MemoryError: Unable to allocate 7.19 GiB for an array with shape (965647431,) and data type float64

In [None]:
# Predict and evaluate
y_pred = gpc.predict(X_test)
print('Training accuracy:', gpc.score(X_train, y_train))
print('Test accuracy:', gpc.score(X_test, y_test))

In [None]:
print(f"Accuracy score: {accuracy_score(y_test, y_pred)}")
print(f"Precision score: {precision_score(y_test, y_pred, average='weighted', zero_division=0)}")
print(f"Recall score: {recall_score(y_test, y_pred, average='weighted', zero_division=0)}")
print(f"F-1 score: {f1_score(y_test, y_pred, average='weighted', zero_division=0)}")

**Gaussian Process**

A Gaussian Process is a type of probabilistic model used in machine learning for regression and classification tasks. It is a non-parametric method, meaning it does not make strong assumptions about the form of the mapping function from inputs to outputs.

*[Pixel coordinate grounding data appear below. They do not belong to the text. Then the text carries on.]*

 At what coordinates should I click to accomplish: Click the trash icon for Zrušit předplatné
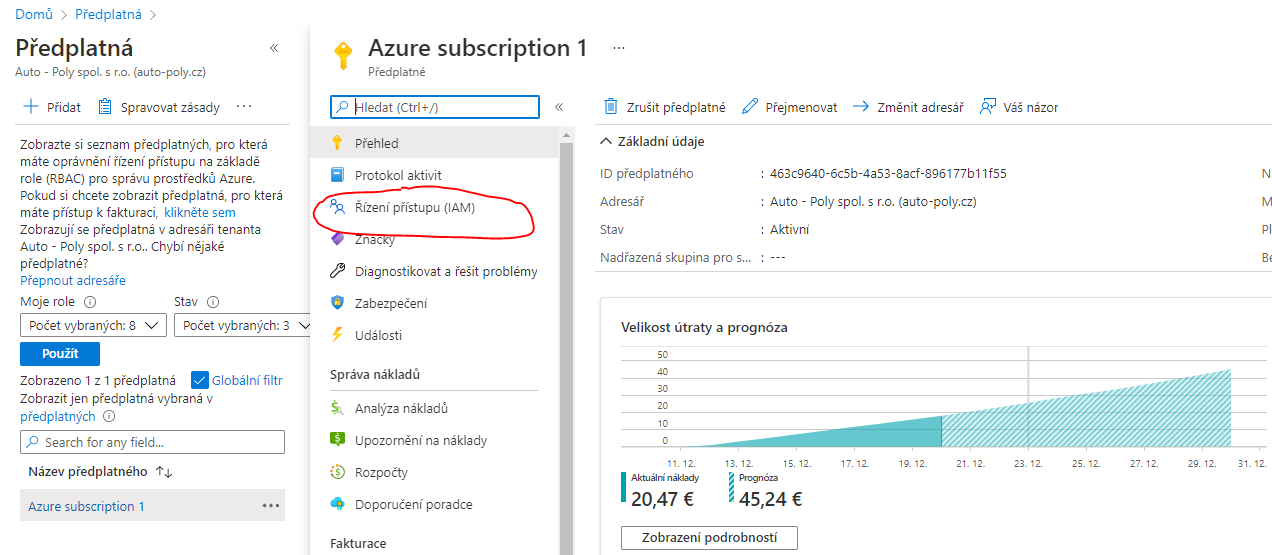tap(611, 107)
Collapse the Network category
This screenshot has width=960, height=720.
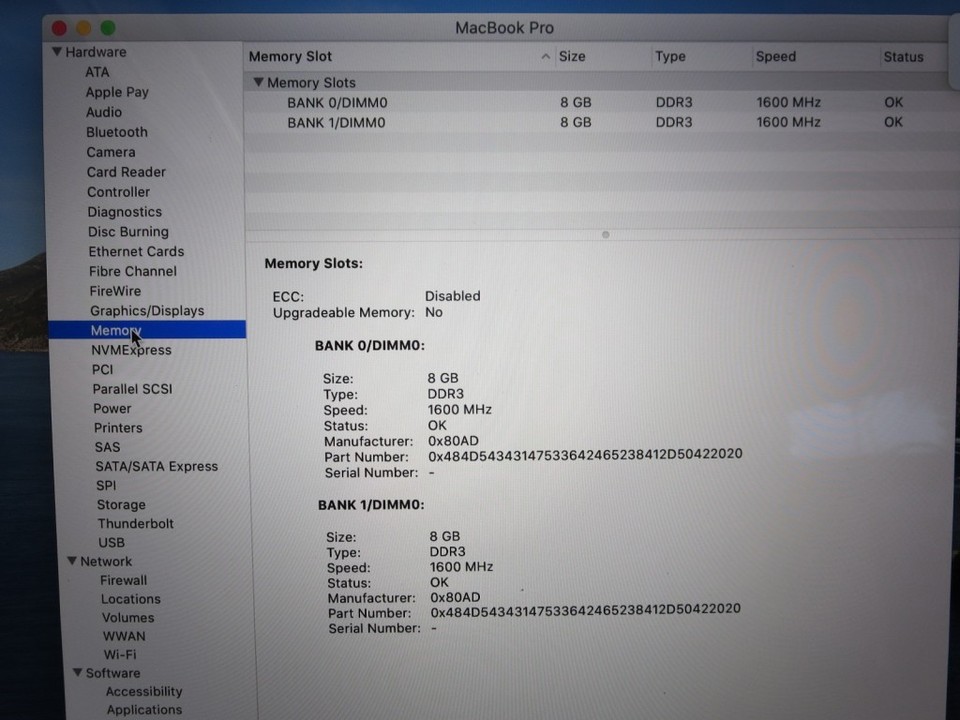click(x=71, y=561)
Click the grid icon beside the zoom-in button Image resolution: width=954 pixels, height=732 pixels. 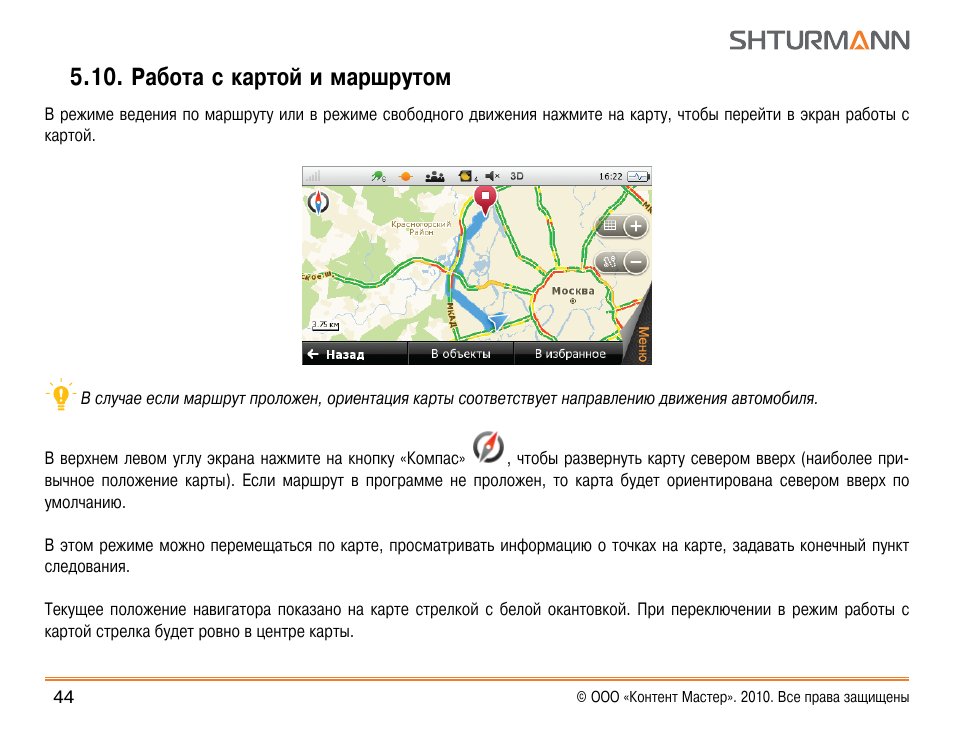pos(609,227)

In the provided code, the Gaussian Process is used for classification. The `GaussianProcessClassifier` from the `sklearn.gaussian_process` module is used. This classifier is initialized with a Radial Basis Function (RBF) kernel, which is a common choice for Gaussian Processes.

The classifier is trained on the `X_train` and `y_train` data using the `fit` method. After training, it is used to make predictions on the `X_test` data with the `predict` method. The predicted labels are stored in the `y_pred` variable.

The performance of the classifier is evaluated by comparing the predicted labels to the true labels (`y_test`) using the `accuracy_score` function from the `sklearn.metrics` module. The accuracy of the classifier is printed to the console.

Overall, Gaussian Processes are a powerful tool for machine learning tasks, especially when the relationship between inputs and outputs is complex and not well understood. They provide a flexible, non-parametric approach that can capture a wide range of behaviors.